The malware also checks whether two-factor authentication is enabled for the hijacked accounts and uses the active session to obtain backup codes for the 2FA when enabled.

“Information stolen from the victim's machine also allows the threat actor to attempt these activities (as well as other malicious activities) from outside the victim's machine,” the researchers said.

“Information such as stolen session cookies, access tokens, 2FA codes, user agents, IP address and geolocation, as well as general account information (such as name and birthday) could be used to cloak and impersonate the victim.”

The malware aims to attempt to add email addresses controlled by attackers to the hijacked Facebook business accounts with the highest possible roles: admin and finance editor. According to Facebook owner Meta’s documentation, admins have full control over the account, while finance editors have control over credit card information stored in the account as well as transactions, invoices, and spending on the account.

They can also add external businesses to stored credit cards and monthly invoices allowing those businesses to use the same payment method.

Impersonating legitimate account manager identities

“In instances where the targeted victims did not have sufficient access to allow the malware to add the threat actor’s email addresses into the intended business accounts, the threat actor relied on the information that was exfiltrated from the victims’ machines and Facebook accounts to impersonate them and achieve their post-compromise objectives via hands-on activity,” the researchers said in their new report.

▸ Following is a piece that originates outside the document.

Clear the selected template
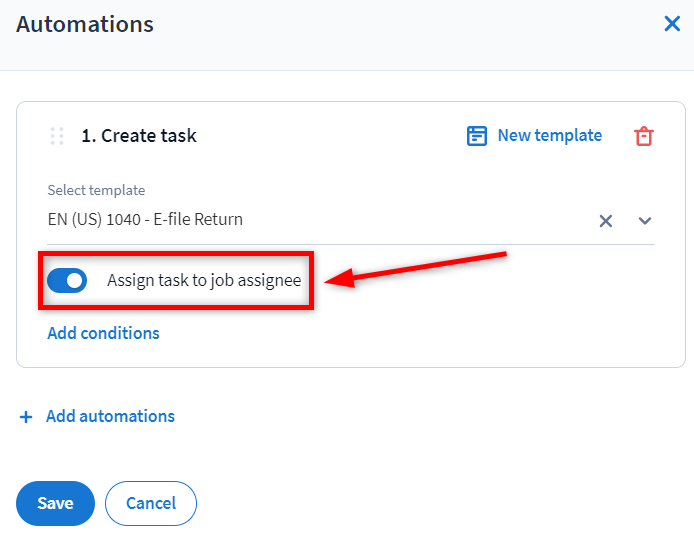Viewport: 694px width, 537px height. [605, 221]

In one instance that WithSecure incident responders investigated, the victim used an Apple machine and had never logged into Facebook from a Windows computer.

No malware was found on the system and the initial access vector could not be determined. It’s unclear if this was related to DUCKTAIL, but the researchers established that the attackers were also from Vietnam.

Facebook Business administrators are advised to regularly review users added under Business Manager > Settings > People and revoke access to any unknown users granted admin access or finance editor roles.

“Across our investigations, WithSecure Incident Response team found that business history logs and targeted individuals’ Facebook data were relevant to analysis of the incident,” the researchers said.

“However, for logs relating to the individual's Facebook account, inconsistencies are widely present between what is visible on the web portal compared to what you would get if you were to download a copy of your data.

"As a recommendation to other investigators, the WithSecure Incident Response team strongly recommends capturing a local copy of business history logs as soon as possible and requesting a copy of user data for their account.”